The numerical component of alphanumeric characters consists of the 10 numbers of the modern Arabic numbering system, used throughout the world. The alphanumeric numbers consist of 0, 1, 2, 3, 4, 5, 6, 7, 8, 9 and 10.
The word alphanumeric, whose origins date to 1912, is a combination of the words "alphabetical" and "numerical." The use of a strict alphanumeric set, rather than including punctuation and accents, limited the possible expressible characters. This had widespread applications, ranging from standardizing mechanical printers such as keyboards and ticker-tape printers to formalizing ship naming in the U.S. Navy.
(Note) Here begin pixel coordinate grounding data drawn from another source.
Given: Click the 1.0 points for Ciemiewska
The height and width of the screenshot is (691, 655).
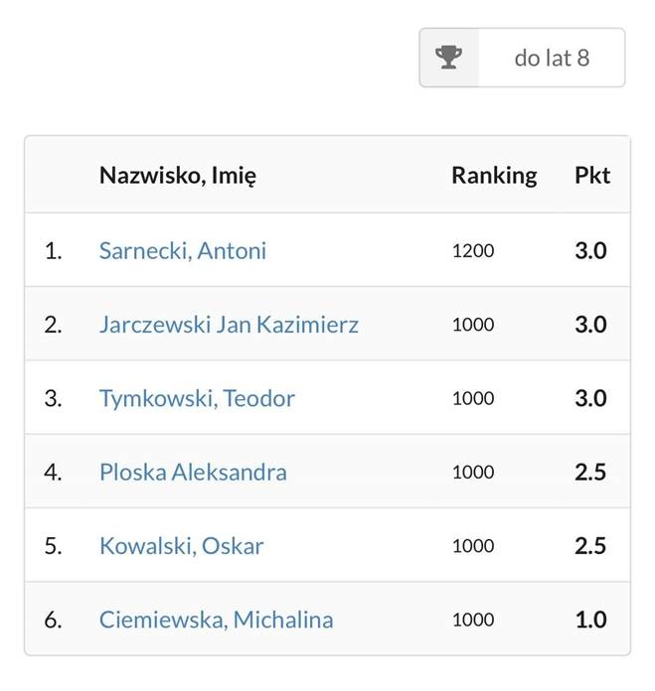Looking at the screenshot, I should click(590, 620).
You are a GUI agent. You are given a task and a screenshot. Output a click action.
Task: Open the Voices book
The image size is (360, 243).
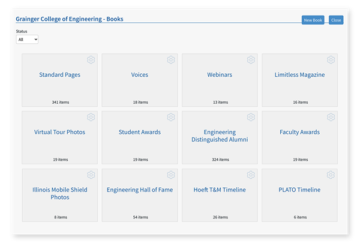pos(140,75)
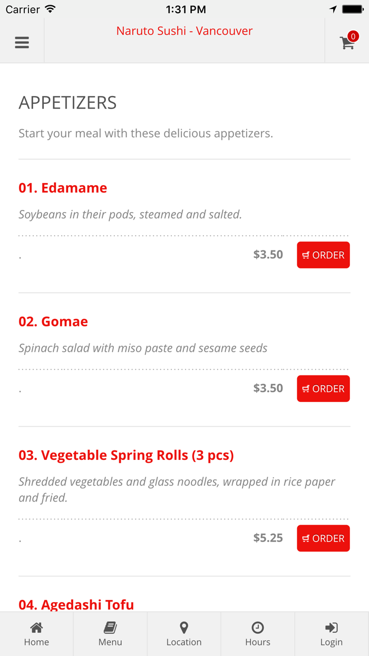Switch to the Hours tab
The image size is (369, 656).
[x=258, y=633]
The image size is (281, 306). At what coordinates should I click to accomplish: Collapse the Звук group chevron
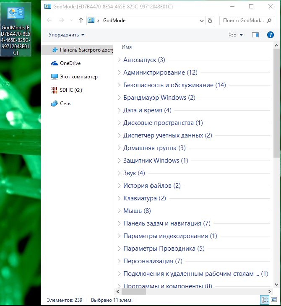coord(119,173)
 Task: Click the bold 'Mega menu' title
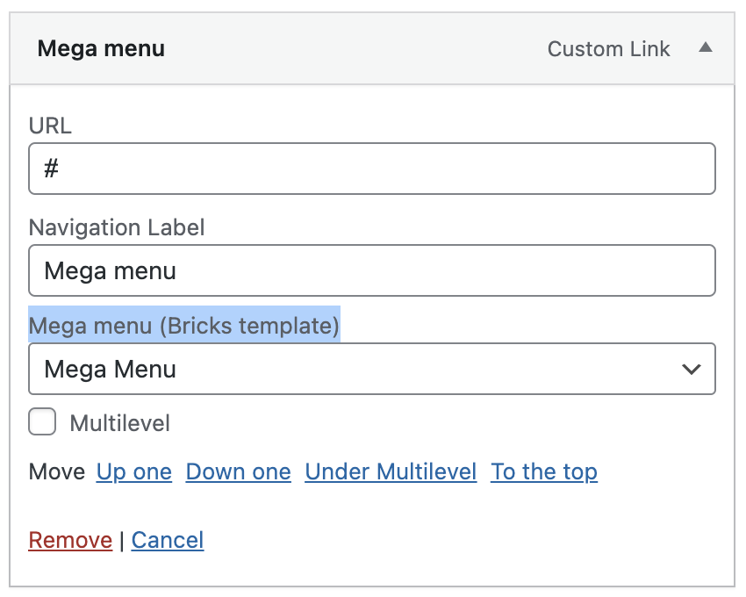click(x=101, y=49)
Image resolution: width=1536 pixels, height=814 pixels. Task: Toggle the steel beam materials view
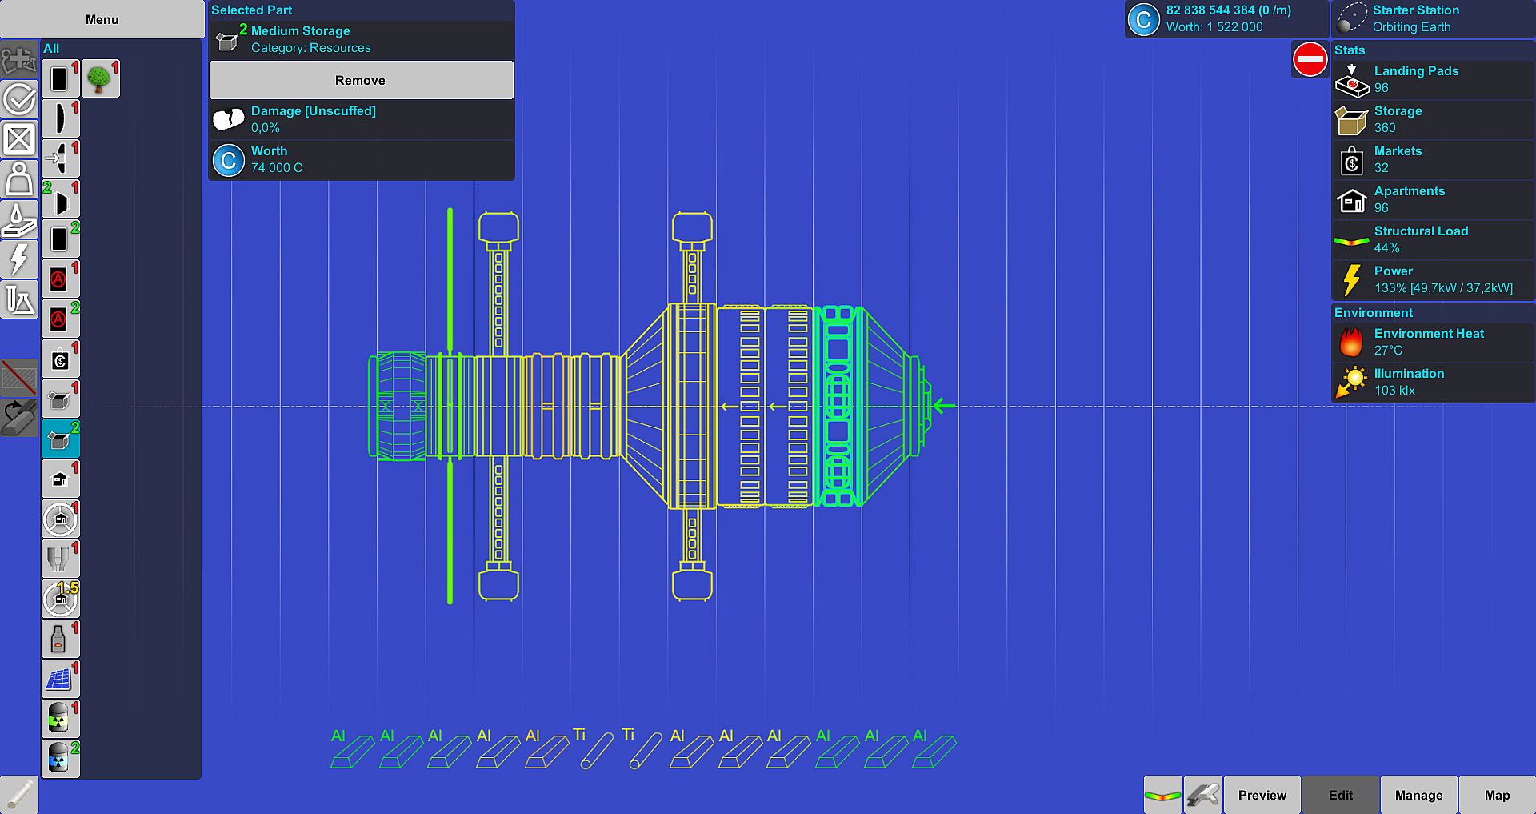pyautogui.click(x=1202, y=795)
A simple alphanumeric base set of characters also meant various language systems could be expected to interface successfully.
Most people today use an expanded alphanumeric set daily on their computer keyboards. While modern keyboards often include additional punctuation or accent keys, at their simplest, they contain solely alphanumeric characters. Alphanumeric character keyboards are also increasingly found on cellphones and touch-screen computers for text entry. Over the last hundred years, alphanumeric characters have become a mainstay of both written and electronic data entry, with no sign of disappearing anytime soon.